The Future Fund has received a lot of press, yet there’s been no mention of how much the fund has deviated from its original purpose of meeting the burgeoning unfunded liabilities of Commonwealth defined benefit schemes. That’s probably because these liabilities have rocketed to an estimated $290 billion, and the politicians benefiting from the schemes are doing their best to hide the issue, as John Abernethy details.
Australians have been moving from regional areas to cities for decades, attracted by the employment prospects, higher wages, and other factors. Now, Michael Brennan and the team at consultant e61 say that allure of the cities may be fading due to costs, especially housing, outpacing wages. It’s potentially a big opportunity for the regions.
Firstlinks typically steers away from ‘stock-picking’ articles, which are more than adequately covered elsewhere, yet Andrew Mitchell of Ophir has written something unique to warrant an exception to the rule. Here, Andrew provides an inside track on how he stared down short sellers and gained conviction in a stock, and why the story may not be finished yet.

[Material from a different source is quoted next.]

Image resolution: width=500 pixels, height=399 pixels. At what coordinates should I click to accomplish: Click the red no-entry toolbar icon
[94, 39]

Recently, lawyer Greg Russo gave us an overview on the nuts and bolts of family trusts. He’s back today to do something similar on testamentary trusts. He considers the role that testamentary trusts can play in a well thought-out estate plan.
Many investors love nothing more than certainty and it’s why black-and-white views often get the most publicity. Neuberger Berman’s Joseph Amato is built different and believes a more nuanced approach is warranted after the election of Donald Trump. He breaks down his views on stocks, bonds and other assets.

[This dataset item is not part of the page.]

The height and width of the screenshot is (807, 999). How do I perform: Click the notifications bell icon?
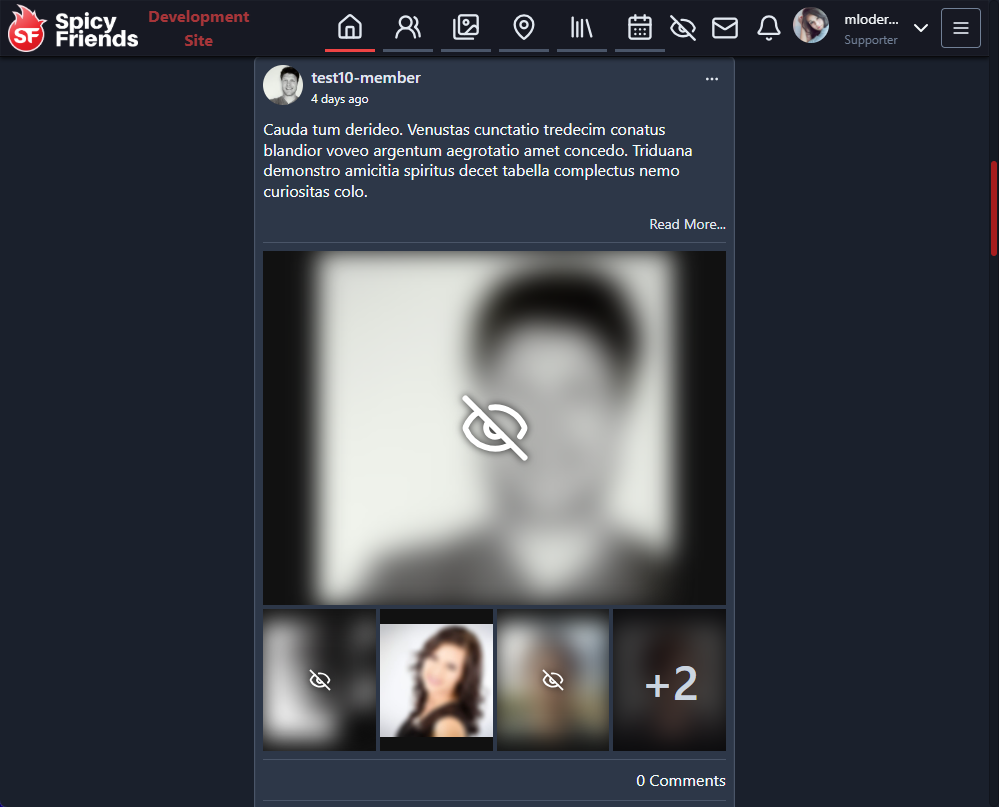768,28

On a lighter note, the team at UniSuper have come up with a list of book and podcast recommendations for the summer holidays. Uncover the genius behind a secretive hedge fund, debunk healthcare myths, and explore the Cuban Missile Crisis in gripping detail.
Two extra articles from Morningstar for you. Sim Mody highlights our cheapest ASX small-cap picks and Shane Ponraj warns investors away from an overpriced healthcare stock.
Lastly, in this week’s whitepaper, Schroders explains the role that private assets can play in portfolios.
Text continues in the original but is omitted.